═══ STUDY MATERIAL

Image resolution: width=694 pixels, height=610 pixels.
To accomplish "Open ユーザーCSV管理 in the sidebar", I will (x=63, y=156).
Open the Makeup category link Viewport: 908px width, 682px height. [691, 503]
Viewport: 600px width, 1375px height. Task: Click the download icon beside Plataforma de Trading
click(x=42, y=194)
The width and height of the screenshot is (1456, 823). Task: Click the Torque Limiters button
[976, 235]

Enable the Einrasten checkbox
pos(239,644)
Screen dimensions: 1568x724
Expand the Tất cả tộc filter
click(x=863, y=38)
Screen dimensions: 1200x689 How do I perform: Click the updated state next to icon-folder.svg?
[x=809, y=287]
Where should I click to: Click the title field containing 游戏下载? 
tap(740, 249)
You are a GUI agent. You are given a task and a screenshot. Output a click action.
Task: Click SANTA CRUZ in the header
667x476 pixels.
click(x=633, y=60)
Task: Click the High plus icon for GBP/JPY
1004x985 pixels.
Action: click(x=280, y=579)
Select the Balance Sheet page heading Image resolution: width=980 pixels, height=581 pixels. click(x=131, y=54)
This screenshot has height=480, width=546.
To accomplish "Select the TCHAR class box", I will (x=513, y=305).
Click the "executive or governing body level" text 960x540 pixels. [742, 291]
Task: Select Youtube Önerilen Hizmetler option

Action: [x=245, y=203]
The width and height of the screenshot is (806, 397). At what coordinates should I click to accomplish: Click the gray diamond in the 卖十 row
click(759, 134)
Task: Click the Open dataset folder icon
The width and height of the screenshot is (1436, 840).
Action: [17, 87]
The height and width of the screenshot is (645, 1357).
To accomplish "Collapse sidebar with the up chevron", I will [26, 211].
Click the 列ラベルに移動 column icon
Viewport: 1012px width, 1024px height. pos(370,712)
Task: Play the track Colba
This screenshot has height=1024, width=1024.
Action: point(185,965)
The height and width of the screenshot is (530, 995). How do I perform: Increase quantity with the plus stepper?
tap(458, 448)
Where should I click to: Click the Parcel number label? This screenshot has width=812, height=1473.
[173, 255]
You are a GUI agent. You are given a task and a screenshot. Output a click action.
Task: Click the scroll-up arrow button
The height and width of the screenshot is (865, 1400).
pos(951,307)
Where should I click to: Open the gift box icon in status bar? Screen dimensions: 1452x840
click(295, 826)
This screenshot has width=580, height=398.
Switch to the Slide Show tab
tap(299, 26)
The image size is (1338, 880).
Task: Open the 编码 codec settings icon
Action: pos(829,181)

══════

THE PROBLEM: All records must be repeated exactly, with none skipped.

WRITTEN ANSWER:
Image resolution: width=694 pixels, height=610 pixels.
To accomplish "Open ユーザーCSV管理 in the sidebar", I will (x=63, y=156).
Open the Makeup category link Viewport: 908px width, 682px height. [691, 503]
Viewport: 600px width, 1375px height. Task: Click the download icon beside Plataforma de Trading
click(x=42, y=194)
The width and height of the screenshot is (1456, 823). Task: Click the Torque Limiters button
[976, 235]

Enable the Einrasten checkbox
pos(239,644)
Screen dimensions: 1568x724
Expand the Tất cả tộc filter
click(x=863, y=38)
Screen dimensions: 1200x689 How do I perform: Click the updated state next to icon-folder.svg?
[x=809, y=287]
Where should I click to: Click the title field containing 游戏下载? 
tap(740, 249)
You are a GUI agent. You are given a task and a screenshot. Output a click action.
Task: Click SANTA CRUZ in the header
667x476 pixels.
click(x=633, y=60)
Task: Click the High plus icon for GBP/JPY
1004x985 pixels.
Action: click(x=280, y=579)
Select the Balance Sheet page heading Image resolution: width=980 pixels, height=581 pixels. click(x=131, y=54)
This screenshot has height=480, width=546.
To accomplish "Select the TCHAR class box", I will (x=513, y=305).
Click the "executive or governing body level" text 960x540 pixels. [742, 291]
Task: Select Youtube Önerilen Hizmetler option

Action: [x=245, y=203]
The width and height of the screenshot is (806, 397). At what coordinates should I click to accomplish: Click the gray diamond in the 卖十 row
click(759, 134)
Task: Click the Open dataset folder icon
The width and height of the screenshot is (1436, 840).
Action: [17, 87]
The height and width of the screenshot is (645, 1357).
To accomplish "Collapse sidebar with the up chevron", I will [26, 211].
Click the 列ラベルに移動 column icon
Viewport: 1012px width, 1024px height. pos(370,712)
Task: Play the track Colba
This screenshot has height=1024, width=1024.
Action: point(185,965)
The height and width of the screenshot is (530, 995). How do I perform: Increase quantity with the plus stepper?
tap(458, 448)
Where should I click to: Click the Parcel number label? This screenshot has width=812, height=1473.
[173, 255]
You are a GUI agent. You are given a task and a screenshot. Output a click action.
Task: Click the scroll-up arrow button
The height and width of the screenshot is (865, 1400).
pos(951,307)
Where should I click to: Open the gift box icon in status bar? Screen dimensions: 1452x840
click(295, 826)
This screenshot has width=580, height=398.
Switch to the Slide Show tab
tap(299, 26)
The image size is (1338, 880).
Task: Open the 编码 codec settings icon
Action: pos(829,181)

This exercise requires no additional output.